Cloister project at Salisbury Cathedral nearly complete

16th September 2013

The single largest re-plastering works of any cathedral cloisters in the country is currently being carried out at Salisbury Cathedral. Its entire north cloister is the current primary focus of the Cathedral’s Major Repair Programme, with work started in mid-July and due for completion mid-November.
Clerk of Works, Gary Price, said “This is the last of the four cloister sides to be restored. The west, east and south cloisters have been worked three bays at a time at different times since the mid-1990s but we decided on the ambitious task of working the entire north cloister of thirteen bays in one job as part of the Cathedral’s continuing preparations for the 800th anniversary of Magna Carta 1215 in 2015. Two of the masons have worked on all the bays and one of them, Gerry Wilson, was due to retire in August. I’m so pleased that he agreed to defer his retirement date so we can benefit from his huge experience to complete this, the final part of the cloister project, seventeen years after it began.”
The job to repair, conserve and re-plaster the entire vaulted ceiling to the North Cloister range began in mid-July with the Works team removing the defective plaster working at night, completing the work quicker than expected and minimizing disruption to visitors. The vault masonry was found to be in sound condition and areas of previous repair carried out in the 19th century, using brick to replace the random stone, have been recorded.
The team are now re-plastering, a difficult exercise working overhead and involving the constant mixing of plaster which is wheel-barrowed in and hoisted up to the scaffold level. A traditional lime plaster is being used and several layers are required to cover the rough surfaces of the vault masonry which were never intended to be left exposed.
The stone ribs and bosses have been protected to avoid marking the stone or damaging the trace of medieval painted decoration, of which there is just a little left visible today. Traces of red can still be seen on the bosses and some ribs which are lined to mimic mortar joints, and these traces are being carefully conserved.  Finally six layers of lime wash are being added to cover and protect the new plastering.
Gary added, “I would also like to take this opportunity to say a special thank you to all the Works Department team of artisans for their continued effort and support in conserving this great building for future generations to come. They are truly the unsung heroes.”

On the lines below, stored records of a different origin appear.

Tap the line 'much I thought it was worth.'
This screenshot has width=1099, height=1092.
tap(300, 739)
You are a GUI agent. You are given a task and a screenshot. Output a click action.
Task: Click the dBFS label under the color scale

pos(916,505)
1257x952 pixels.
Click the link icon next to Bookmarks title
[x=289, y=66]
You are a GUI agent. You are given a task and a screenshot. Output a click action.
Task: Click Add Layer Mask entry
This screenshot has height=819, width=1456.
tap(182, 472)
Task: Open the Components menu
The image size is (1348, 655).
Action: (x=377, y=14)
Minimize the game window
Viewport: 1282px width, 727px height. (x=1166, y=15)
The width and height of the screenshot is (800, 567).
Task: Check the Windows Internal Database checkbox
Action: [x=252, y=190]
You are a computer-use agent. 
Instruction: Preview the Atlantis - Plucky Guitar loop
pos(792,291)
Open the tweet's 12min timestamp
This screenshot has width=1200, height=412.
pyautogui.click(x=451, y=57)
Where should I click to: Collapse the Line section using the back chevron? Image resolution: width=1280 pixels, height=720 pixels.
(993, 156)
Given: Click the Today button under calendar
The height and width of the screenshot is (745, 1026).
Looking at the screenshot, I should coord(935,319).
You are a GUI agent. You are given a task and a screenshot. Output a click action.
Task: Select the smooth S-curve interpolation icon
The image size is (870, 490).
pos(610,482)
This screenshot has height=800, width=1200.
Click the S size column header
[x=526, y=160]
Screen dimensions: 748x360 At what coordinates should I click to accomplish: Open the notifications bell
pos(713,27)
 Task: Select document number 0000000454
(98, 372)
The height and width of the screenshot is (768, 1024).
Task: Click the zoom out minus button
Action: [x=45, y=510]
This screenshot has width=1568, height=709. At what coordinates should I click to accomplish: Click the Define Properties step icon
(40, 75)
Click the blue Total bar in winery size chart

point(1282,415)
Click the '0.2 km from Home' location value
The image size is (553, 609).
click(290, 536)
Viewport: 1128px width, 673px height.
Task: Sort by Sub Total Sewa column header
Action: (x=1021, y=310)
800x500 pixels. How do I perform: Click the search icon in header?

Salisbury Cathedral’s Major Repair Programme is currently centred on the north cloister in preparation for the 800th anniversary celebrations of 1215 Magna Carta in 2015. There is also work on the north east transept area of the Cathedral. With 85% of the Major Repair Programme done, a further £5 million is needed to ensure its final completion, for which the Cathedral is dependent upon successful fundraising by its Development Department.